* **Arahan Singkat 1**
Apa jabatan Drs. M. Afnan Hadikusumo menurut artikel tentang bela negara?
* **Arahan Singkat 2**
Lanjutkan artikel tentang bela negara dan perang modern, dimulai tepat setelah kalimat terakhirnya.

Berita

Bela Negara Bukan Hanya Soal Militer

IMG_2112Bela Negara bukan hanya berarti harus menjadi seorang pejuang militer untuk mempertahankan negeri ini dari serangan asing. Pasalnya, saat ini sudah banyak praktik imperialism yang tidak menggunakan metode militer, melainkan melalui cara-cara modern yang tidak kasat mata. Imperialisme sendiri merupakan politik untuk menguasai wilayah lain demi kepentingan pihak yang menguasai. Dengan kata lain, penjajahan modern saat ini dilakukan melalui skenario perang modern.

Hal tersebut yang disampaikan langsung oleh Drs. M. Afnan Hadikusumo, Ketua Panitia Perancang Undang-Undang DPD RI, dalam seminar Bela Negara dalam Perspektif Pertanian pada Sabtu (09/01) di Ruang Amphi Teater gedung F UMY. “Perang modern ini tidak menggunakan hard power tetapi menggunakan soft power bahkan smart power. Negara-negara yang kaya akan Sumber Daya Alamnya yang menjadi sasaran perang modern,” tutur cucu Ki Bagus Hadi Kusumo tersebut.

Dalam seminar tersebut, Afnan juga memaparkan bahwa perang modern itu mirip dengan apa yang disebutkan oleh Jean Tirole, professor ekonomi Universitas Toulouse, sebagai proxy war atau asymmetric warfare. Yaitu suatu bentuk perang yang memperebutkan pengaruh ekonomi dan politik di suatu negara tanpa keterlibatan langsung negara yang melakukan agresi.

“Fakta nyata dari perang ini diawali ditemukannya banyak sekali UU bercorak neoliberal yang membangun kerangka legal sistem neoliberal. Setelah itu diikuti dengan implementasi UU yang sudah berbau neo-liberal untuk menguasai perekonomian negeri ini,” jelas Afnan. Ia menambahkan dengan berubahnya undang-undang yang bercorak neoliberal tersebut menjadikan bidang perminyakan di Indonesia dikuasai oleh asing. “Data pada tahun 2011 menyebutkan Chevron milik Amerika Serikat menguasai 44%. Sedangkan Pertamina dan mitra yang dianggap mencerminkan penguasaan nasional hanya menguasai 16%,” jelas Afnan.

* **Data Tersimpan**

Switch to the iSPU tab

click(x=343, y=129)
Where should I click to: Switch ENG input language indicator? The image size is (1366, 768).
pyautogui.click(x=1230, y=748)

* **Jawaban Tertulis 1**
Ketua Panitia Perancang Undang-Undang DPD RI.

* **Jawaban Tertulis 2**
Penguasaan pasar dalam negeri oleh asing tersebutlah yang mengindikasi adanya perang proxy. Selain itu pada sektor perbankan, saham terbesar dari beberapa bank yang ada di Indonesia masih dimiliki oleh asing. Afnan memberikan contoh Bank UOBI yang 100% dimiliki oleh asing, CIMB Niaga 60,38%nya dikuasai asing dan bahkan Bank Tabungan Pegawai Nasional (BTPN) yang 71,6% nya dikuasai asing. “Dampaknya adalah kalau pihak asing mengambil semua dana yang mereka tanamkan pada perbankan di Indonesia, maka akan berakibat pada kolaps-nya Indonesia,” terang Afnan.

Sedangkan pada sektor pertanian juga hampir terjadi hal yang sama. Afnan menyebutkan bahwa menurut data 2012-2012, Indonesia masih mengimpor beberapa produk mentah dari luar negeri. Produk yang diimpor antara lain 1,8 juta ton kedelai, 1,2 juta ton jagung, 1,5 juta ton garam, bahkan 2 juta ton beras. “Indonesia kaya akan sumber daya alam, namun SDA tersebut dimanfaatkan oleh asing dan masyarakat Indonesia dipaksa untuk membeli produk asing hasil pengolahan SDA milik Indonesia sendiri,” tambah Afnan.

Penguasaan sumber daya pangan oleh pihak asing menimbulkan bahaya tersendiri bagi eksistensi suatu negara, sebab pihak asing dapat memainkan skenarionya dan masyarakat Indonesia hanya akan mengikuti kemauan pihak asing tanpa mengelak. Hal seperti itu, pasti berpengaruh terhadap stabilitas yang pada akhirnya mengganggu daya tahan suatu bangsa. Sedangkan kecukupan pangan bagi masyarakat akan berdampak kepada kesejahteraan masyarakat. Ketika masyarakat sejahtera, maka akan tumbuh sikap kecintaannya kepada tanah airnya. “Oleh karena itu keberhasilan petani dan para ahli pertanian dalam mengelola lahan-lahan sumber pangan sampai dengan panen merupakan sumbangsih yang nyata dalam rangka mencegah kelangkaan pangan. Jadi, bela negara itu juga bisa dilakukan dengan meningkatkan produksi hasil pertanian di Indonesia, supaya dapat bersaing dengan produk Indonesia. Dan bukan hanya produk asing saja yang mendominasi pasar Indonesia,” tutup Afnan. (Deansa)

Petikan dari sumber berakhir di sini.